Disable terminal output for inner optimizer?

trace

Parameter values are printed every trace iteration for the outer optimizer. Passed to control in stats::nlminb().

verbose

Output additional messages about model steps during fitting?

profile

Parameters to profile out of the likelihood (this subset will be appended to random with Laplace approximation disabled).

tmb_par

list of parameters for starting values, with shape identical to tinyVAST(...)$internal$parlist

tmb_map

input passed to TMB::MakeADFun as argument map, over-writing the version tinyVAST(...)$tmb_inputs$tmb_map and allowing detailed control over estimated parameters (advanced feature)

gmrf_parameterization

Parameterization to use for the Gaussian Markov random field, where the default separable constructs a full-rank and separable precision matrix, and the alternative projection constructs a full-rank and IID precision for variables over time, and then projects this using the inverse-cholesky of the precision, where this projection allows for rank-deficient covariance.

reml

Logical: use REML (restricted maximum likelihood) estimation rather than maximum likelihood? Internally, this adds the fixed effects to the list of random effects to integrate over.

getJointPrecision

whether to get the joint precision matrix. Passed to sdreport.

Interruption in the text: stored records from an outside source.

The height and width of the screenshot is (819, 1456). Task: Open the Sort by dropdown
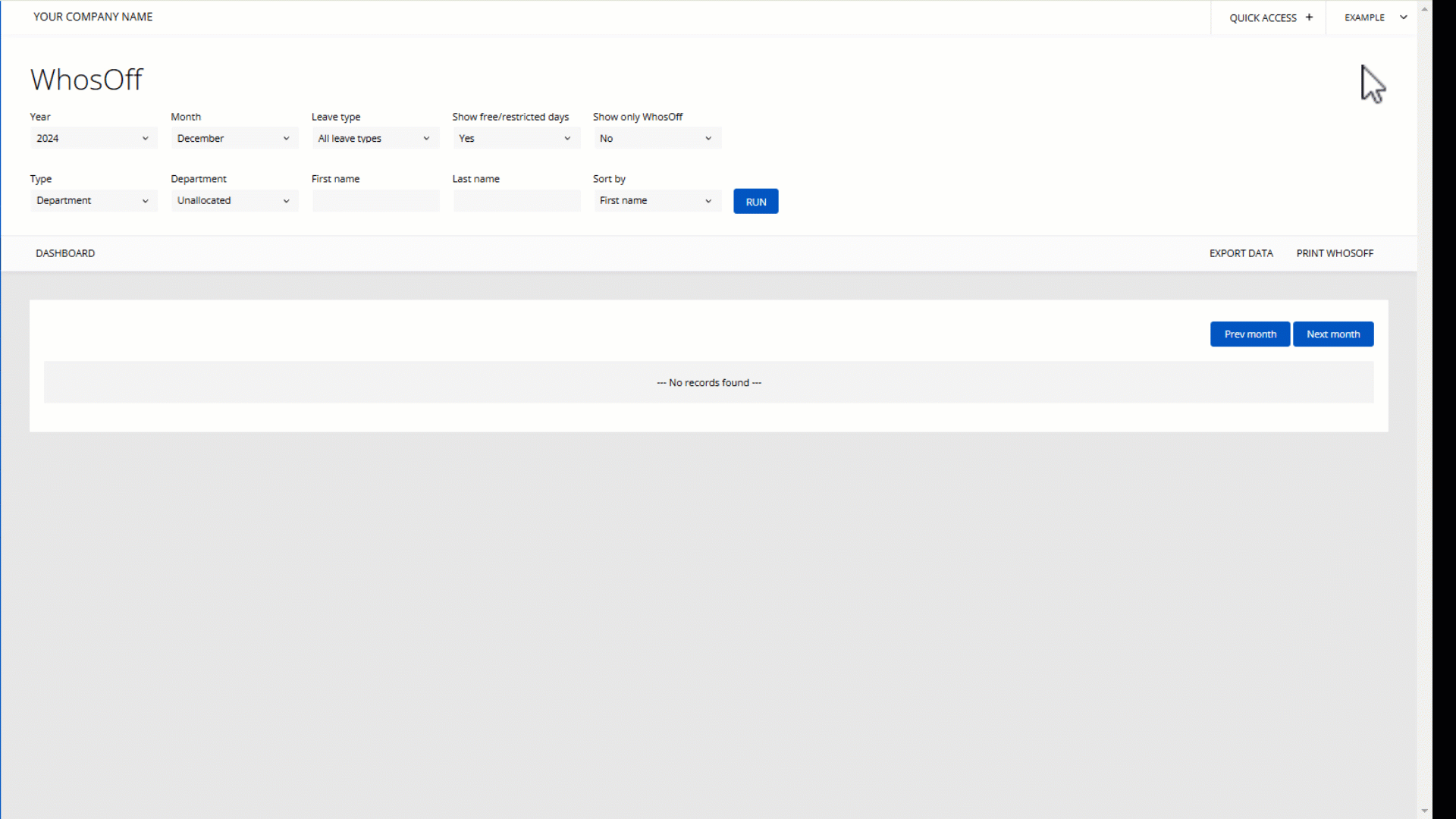pyautogui.click(x=656, y=200)
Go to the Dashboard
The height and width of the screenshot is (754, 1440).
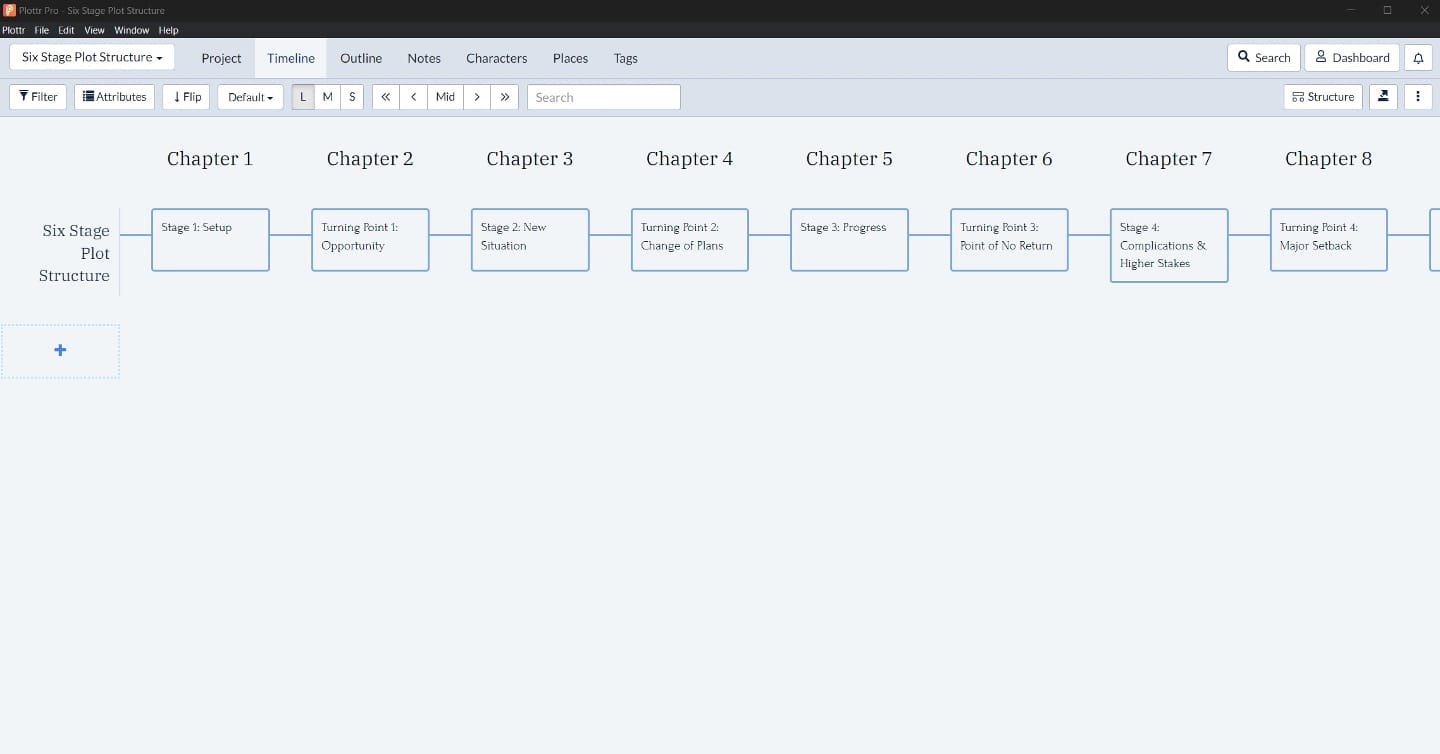pyautogui.click(x=1351, y=57)
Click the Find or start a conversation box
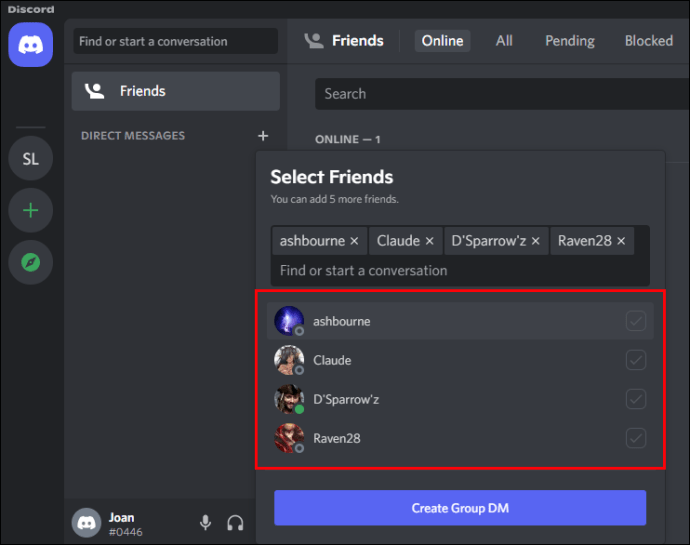 pyautogui.click(x=176, y=41)
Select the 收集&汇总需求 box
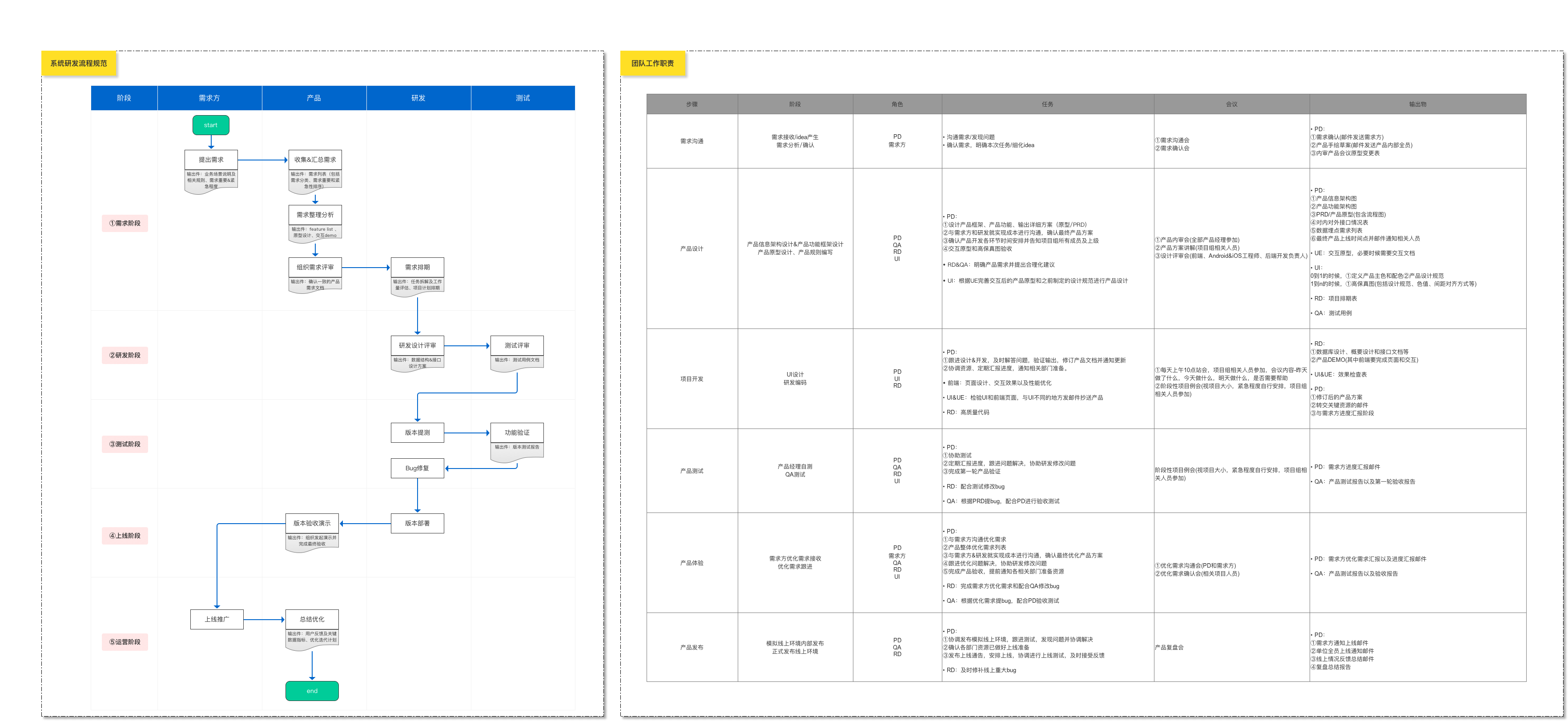 coord(315,160)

calculate_deviance_explained

whether to calculate proportion of deviance explained. See deviance_explained()

run_model

whether to run the model of export TMB objects prior to compilation (useful for debugging)

Value

An object (list) of class tinyVASTcontrol, containing either default or updated values supplied by the user for model settings


Extract Variance-Covariance Matrix

Description

extract the covariance of fixed effects, or both fixed and random effects.

Usage

## S3 method for class 'tinyVAST'
vcov(object, which = c("fixed", "random", "both"), ...)

Arguments

object

output from tinyVAST()

which

whether to extract the covariance among fixed effects, random effects, or both

...

ignored, for method compatibility

Value

A square matrix containing the estimated covariances among the parameter estimates in the model. The dimensions dependend upon the argument which, to determine whether fixed, random effects, or both are outputted.